/NOT FOR DISSEMINATION IN THE UNITED STATES OR FOR DISTRIBUTION TO U.S.
NEWSWIRE SERVICES./
VANCOUVER, BC, May 16, 2022
/CNW/ - ECC Ventures 5 Corp. (the "Company" or
"ECC5") (TSXV: ECCV.P) is pleased to announce that, further
to its news release dated February 24,
2022, it has entered into a definitive arrangement agreement
(the "Arrangement Agreement") dated effective May 12, 2022, pursuant to which it will acquire
(the "Acquisition"), through its newly formed subsidiary,
1360621 B.C. Ltd.
("Acquireco"), all the issued and outstanding share capital
of Shelfie-Tech Ltd. ("Shelfie"). The Acquisition will
constitute a reverse take-over and the Company's qualifying
transaction under the policies of the TSX Venture Exchange (the
"Exchange"). Upon closing, ECC5 will change its name
to Shelfie-Tech Ltd.
The Acquisition will be completed by way of a plan of
arrangement, pursuant to which, inter alia, (i) ECC5 will
complete a share consolidation on a 1.5 to 1 basis (the
"Consolidation"), and (ii) shareholders of Shelfie will be
issued an aggregate of 87,338,348 post-Consolidation common shares
of ECC5 at a deemed price of $0.42
per share, as consideration in exchange for their shares of
Shelfie. Certain of the shares issued to Shelfie shareholders will
be subject to escrow and resale restrictions pursuant to the
policies of the Exchange.
The Company will also issue 150,000 post-Consolidation common
shares to an arm's length party, The Hayde Family Revocable Trust,
a trust controlled by William Hayde,
in connection with the Acquisition, at a deemed price of
$0.42 per share. The payment of
the finder's fee remains subject to Exchange acceptance.
Upon closing of the Acquisition, current securityholders of ECC5
will own 3,666,667 post-Consolidation common shares, 1,333,333 of
which will be subject to escrow provisions pursuant to the policies
of the Exchange, 133,333 agents options exercisable at $0.15 per post-Consolidation common share until
December 16, 2026, and 376,667 stock
options exercisable at $0.15 per
post-Consolidation common share exercisable until one year from
closing of the Acquisition, subject to the provisions of the
Company's stock option plan.

### Task material
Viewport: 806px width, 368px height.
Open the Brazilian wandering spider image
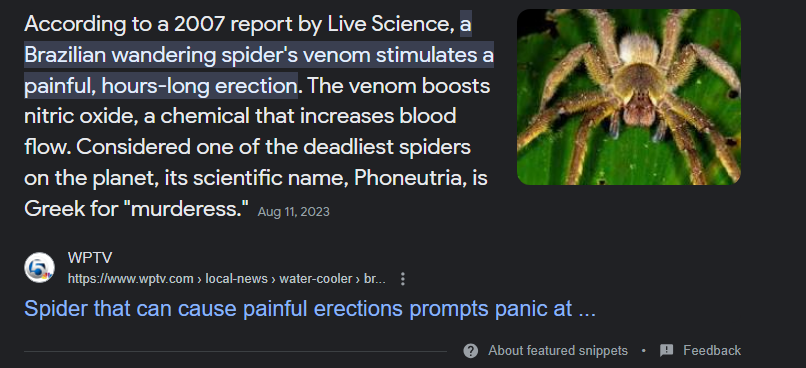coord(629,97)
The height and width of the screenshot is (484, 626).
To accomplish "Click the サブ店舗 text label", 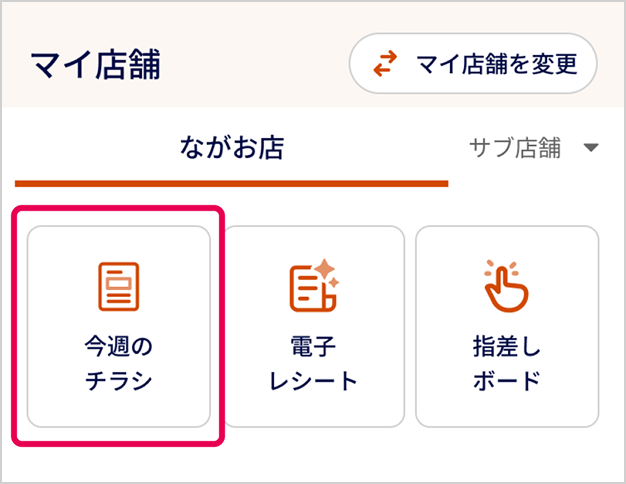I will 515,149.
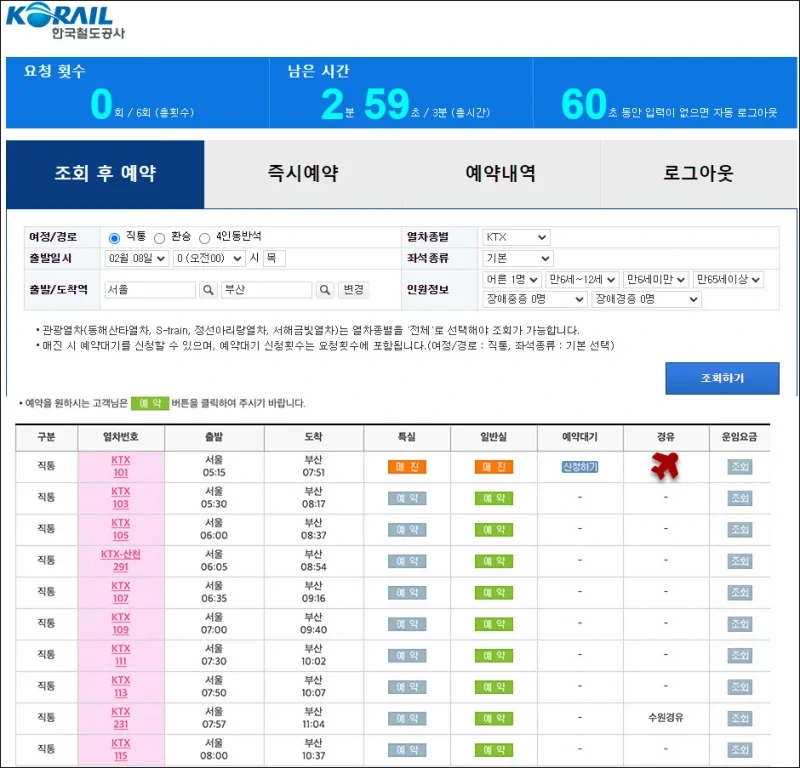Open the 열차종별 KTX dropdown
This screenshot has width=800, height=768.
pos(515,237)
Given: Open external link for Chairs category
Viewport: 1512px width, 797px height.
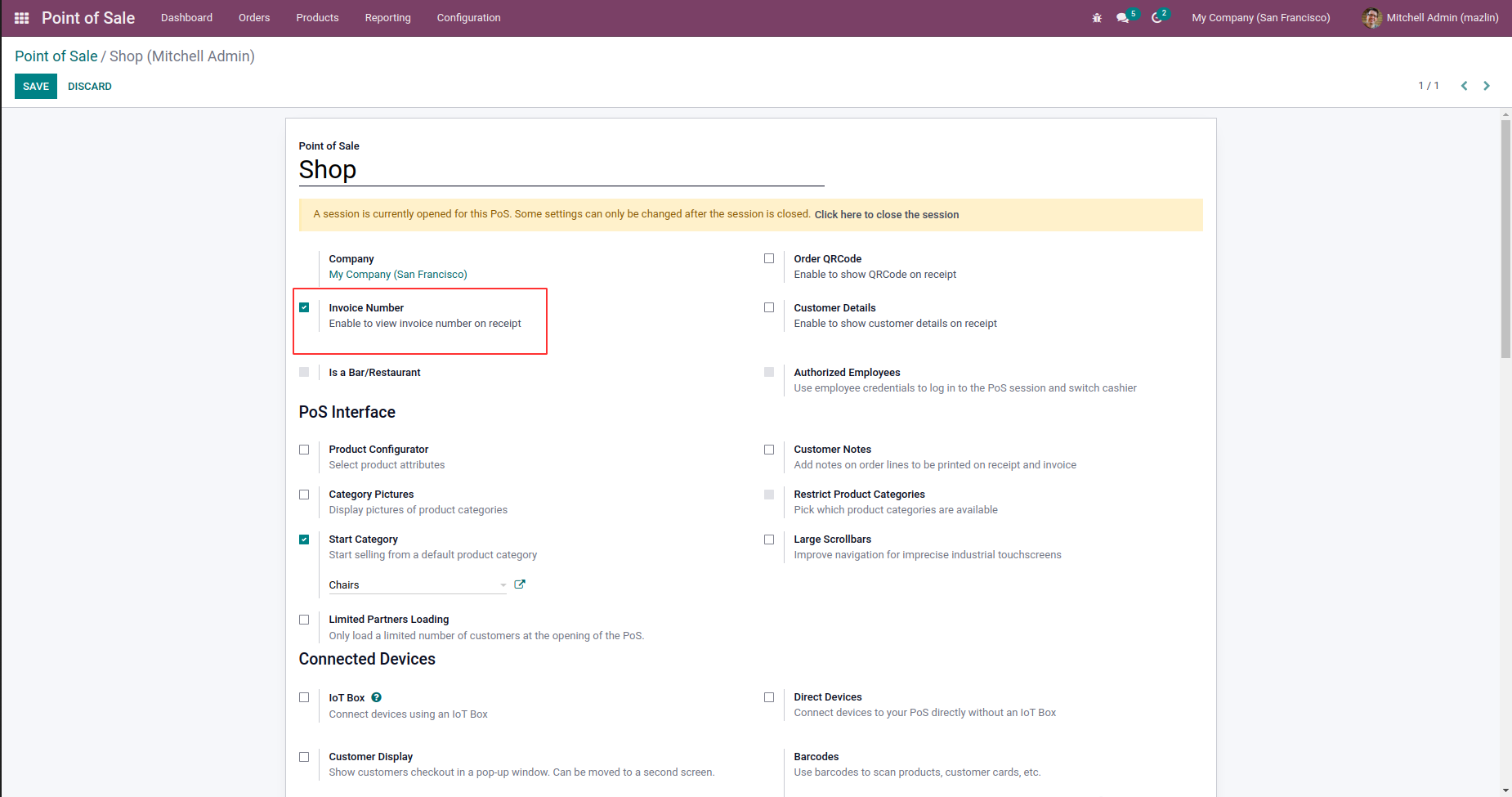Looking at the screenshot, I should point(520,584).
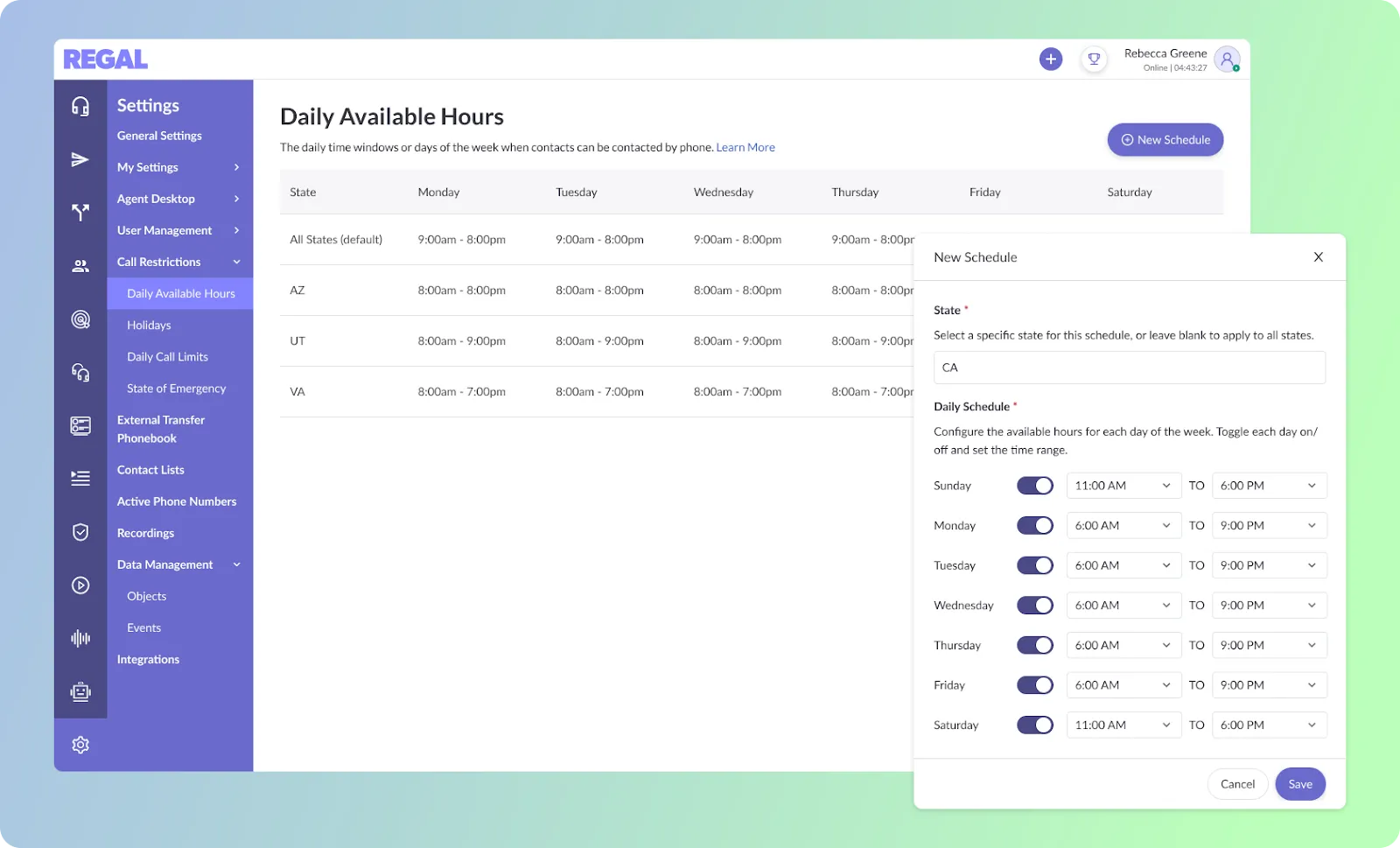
--
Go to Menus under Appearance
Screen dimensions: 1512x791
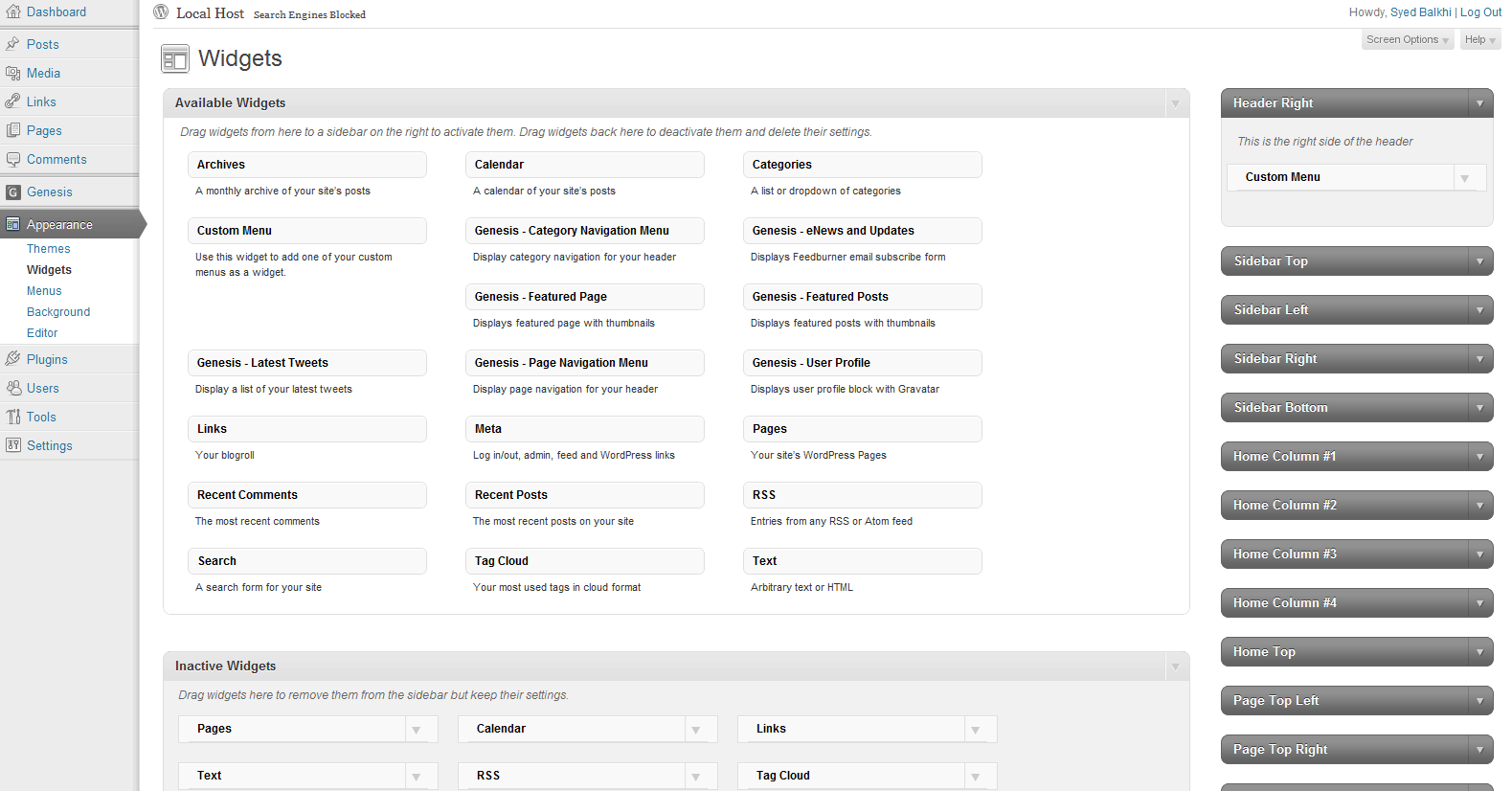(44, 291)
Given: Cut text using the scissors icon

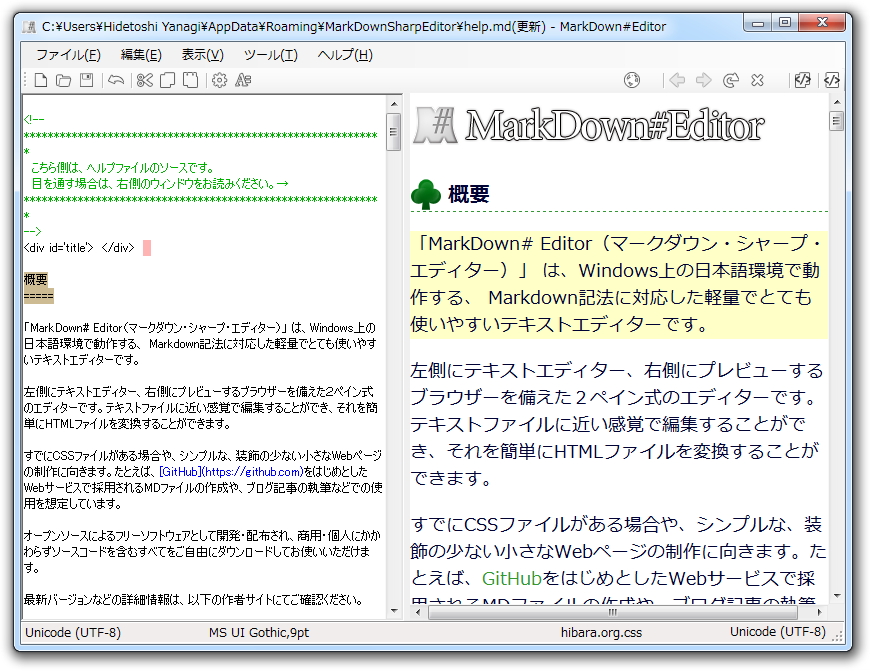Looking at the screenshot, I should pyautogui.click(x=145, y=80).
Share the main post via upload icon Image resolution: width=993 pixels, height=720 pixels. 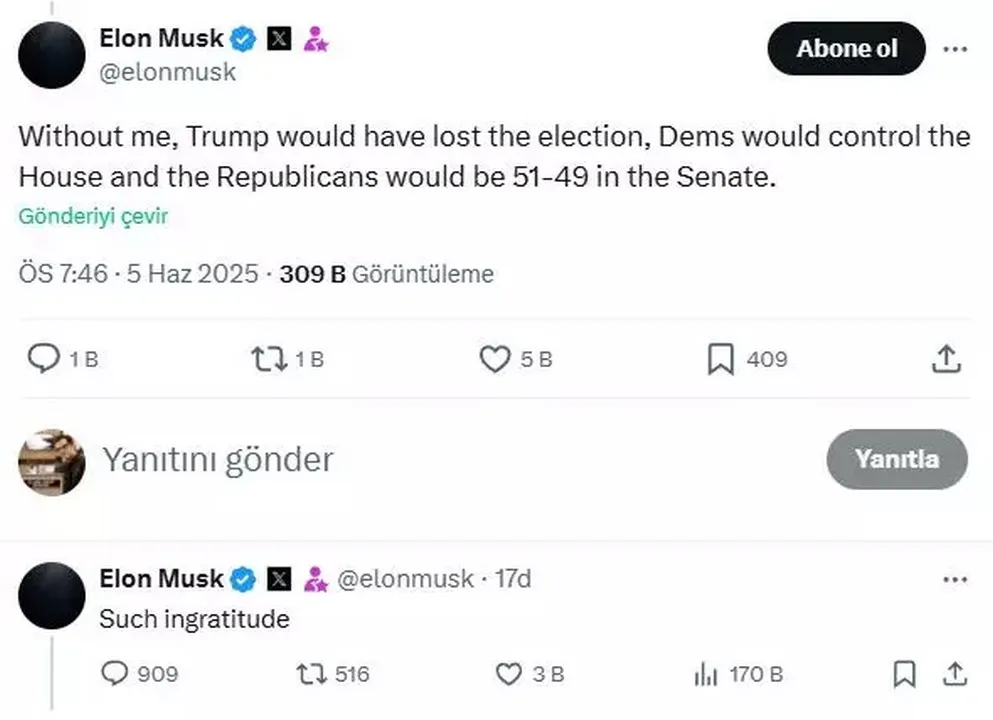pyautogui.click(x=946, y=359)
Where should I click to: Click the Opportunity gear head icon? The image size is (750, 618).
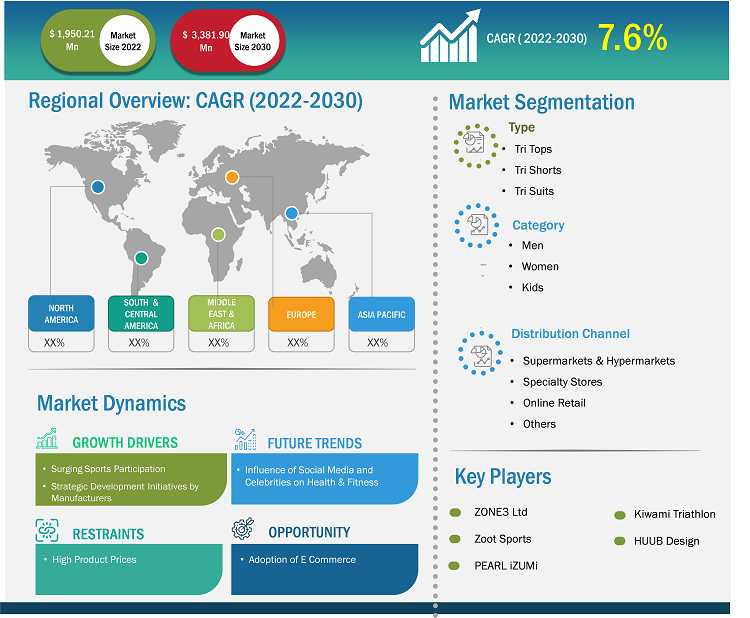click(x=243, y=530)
---
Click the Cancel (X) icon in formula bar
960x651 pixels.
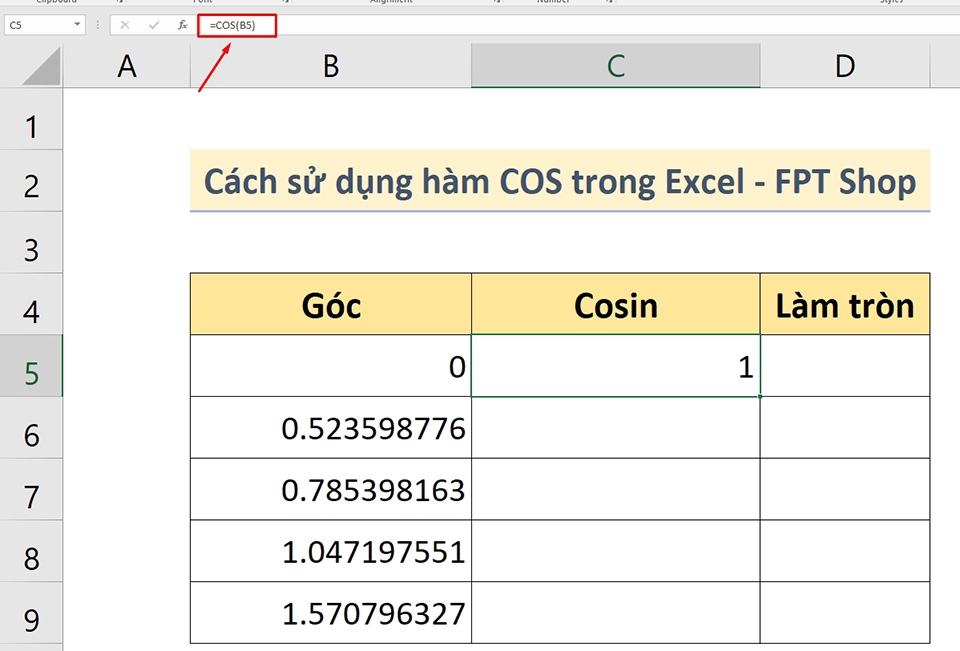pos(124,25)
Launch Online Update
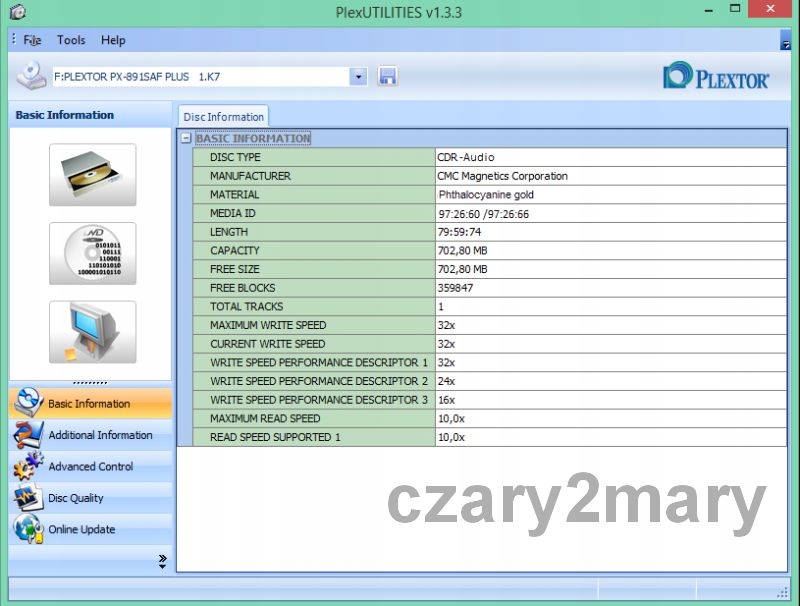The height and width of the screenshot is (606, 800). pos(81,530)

### Set of tasks
a: Under the press release, what will ECC5 change its name to when the deal closes?
b: Express the entries starting at the line that contains "Given: Open external link for Chairs category" and ending at the line that contains "Looking at the screenshot, I should point(520,584)." as a two-column CSV with the columns instruction and response. Give one row per entry, put each field in quotation marks, replace line breaks with spaces, and leave out the pictures.

### Task-by-task outputs
a: Shelfie-Tech Ltd.

b:
instruction,response
"Given: Open external link for Chairs category Viewport: 1512px width, 797px height.","Looking at the screenshot, I should point(520,584)."